Fourkind – the mindset change needed for AI to bolter strategic decision-making and resilience
Fourkind is a technology consultancy focused on how innovation can best tackle business challenges and unlock opportunities. A Microsoft partner, Fourkind helped the Swedish whisky distillery Mackmyra use AI to help create an award-winning new blend. The technology crunched massive data sets to suggest new recipes, which were refined by Mackmyra’s master blender with her years of experience and her discerning palate.
Jarno Kartela, the Principal Machine Learning Partner, sees technology increasingly augmenting workers, so skills like creativity and problem-solving become more important than ever before. “Technology like machine learning lets you simulate business environments, different outcomes and predict possible end results. I think that creates a lot of resilience for the companies adopting this type of technology. But, at the same time, I think creative problem solving and strategic design skills will become even more important because machine learning will move from automating things, to helping augment people to solve problems. This will become even more important in times like these.”

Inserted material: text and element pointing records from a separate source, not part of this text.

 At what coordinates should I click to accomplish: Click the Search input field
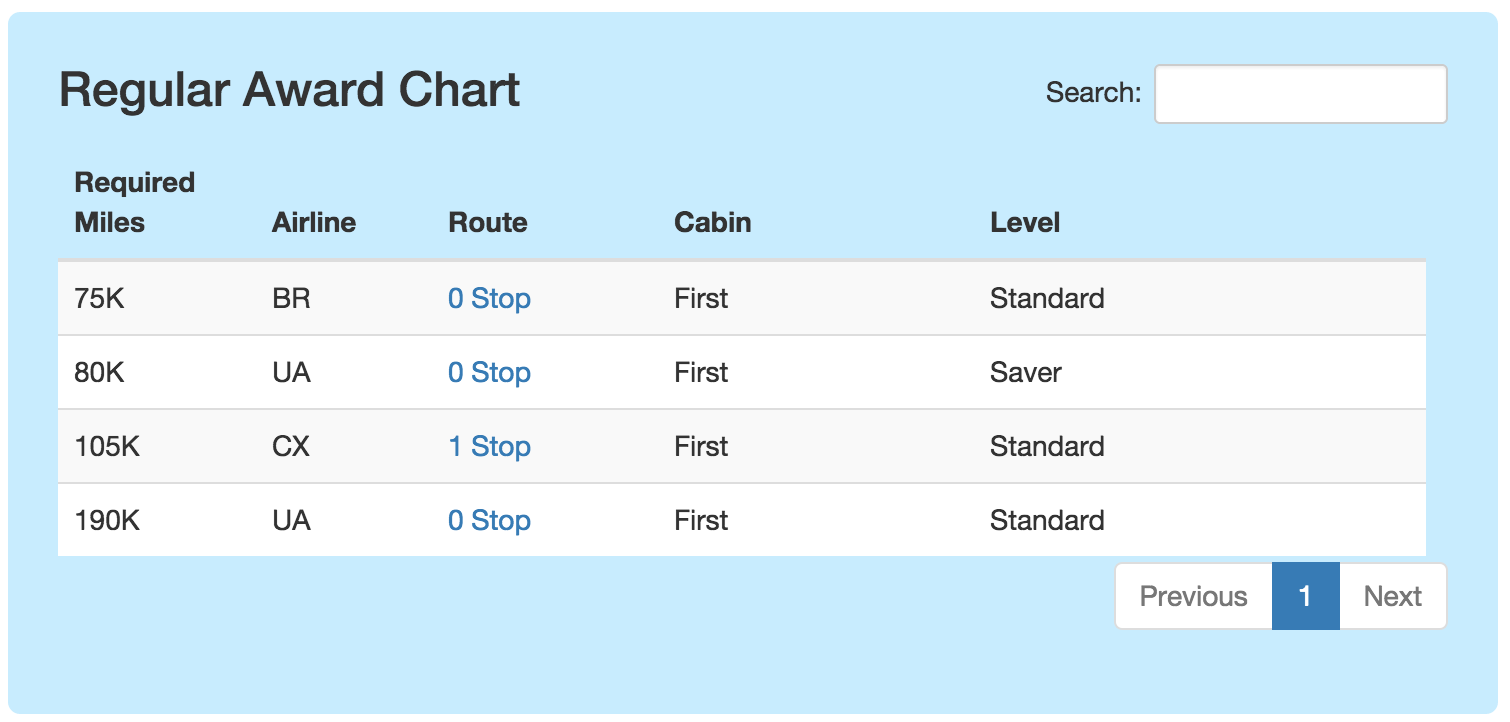[x=1300, y=94]
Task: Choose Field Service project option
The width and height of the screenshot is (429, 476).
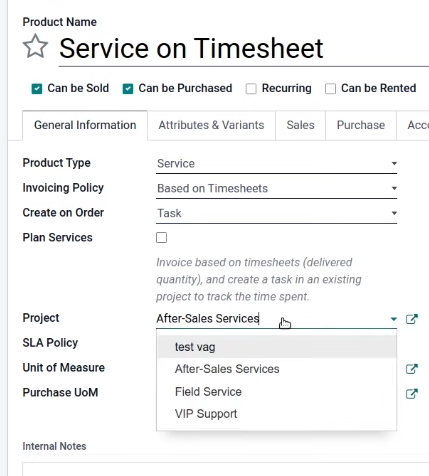Action: coord(277,391)
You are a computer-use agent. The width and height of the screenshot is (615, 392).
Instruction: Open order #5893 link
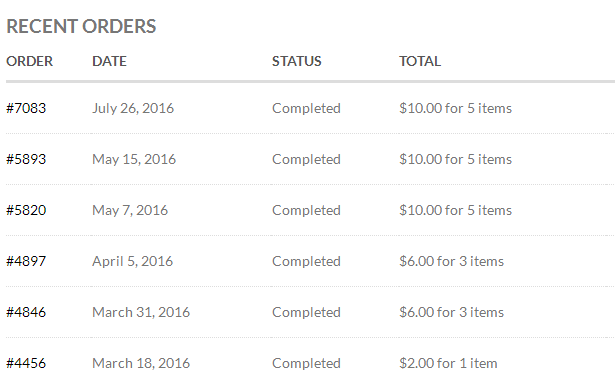tap(26, 159)
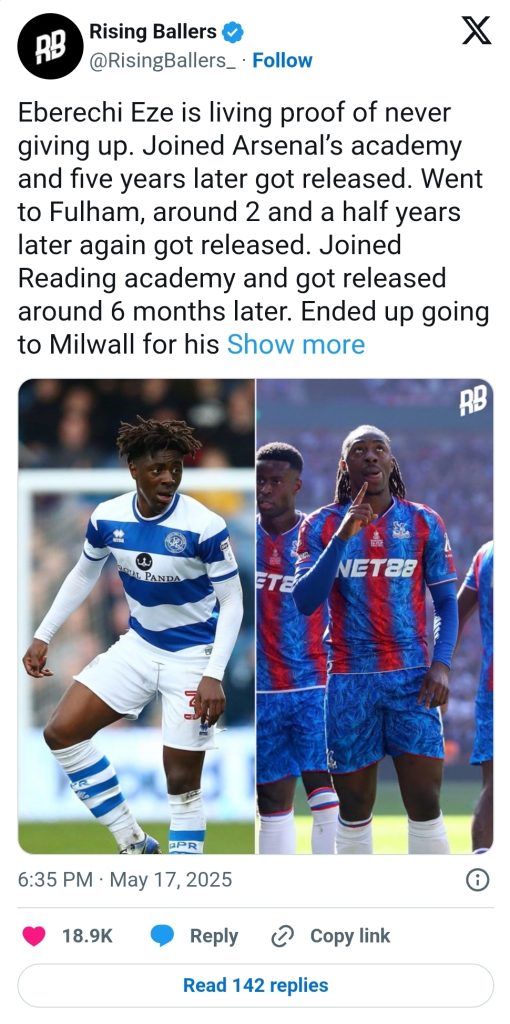Click the RB watermark on the photo
The height and width of the screenshot is (1024, 510).
[x=472, y=402]
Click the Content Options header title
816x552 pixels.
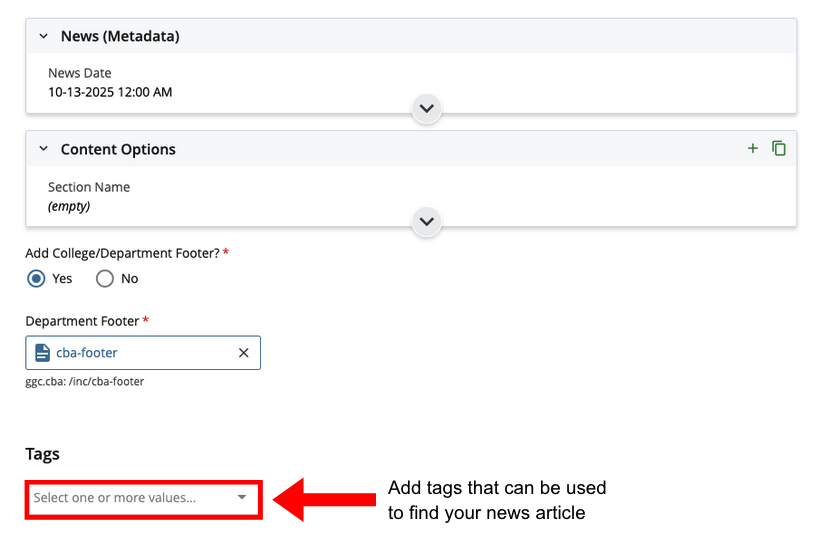[118, 149]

During our discussion, Jarno also provided his insight into how AI adoption often varies between business functions. “I think it’s clear that business functions that have a fast feedback loop are triumphing because they can explore new technologies faster as they can try out new things with certainty, knowing if they work or not. Which means that some might be more afraid of using AI in R&D and for strategic purposes. You can easily see that sort of fear of adopting new technology, like in the whiskey case, where, as you can imagine, when people [in the industry] heard that we’re going to make whiskey with computers – it was like nothing, they had ever seen or heard.”
Robovision – the importance of democratizing AI
Robovision is a company focused on helping companies use AI and data visualization to stay a step ahead of the marketplace.
Johnathan Berte, founder and CEO, talked about his vision of the future: “It’s all about democratizing AI. We want to get AI from the data scientist department to specialist and normal people everywhere, so they can build their own deep learning models, create data and annotate it.”
It was fascinating to learn about how the company’s technology is enabling radiologists to create deep learning models – ultimately allowing them to more quickly analyze CT scans of COVID-19 patients to assess lung health and help plot the best treatment plan.
And, I think Jonathan’s comments about the importance of making it easy for physicians to work with data is valid for many companies as they look to move AI from the hands of data scientists into the hands of employees: “The radiologists need a good environment to enter data, so you need tools for predictive labelling and to use machine learning to spot mistakes among these data curators. There are no medical specialists on the frontline who have a lot time right now.”
A future where AI empowers all of us
AI is quickly evolving to become a technology that can empower every employee, so learning about AI should not be limited to people with a technical background. This kind of shift requires a real culture change, where innovation and continuous learning are actively embraced by all.
The bottom line is that in a world where every company is becoming a technology company, businesses need to prioritize skills as much as tech. To borrow Azeem’s phrase, this really is the “magic in the mix,” for companies looking to become more agile, build resilience and seize new market opportunities.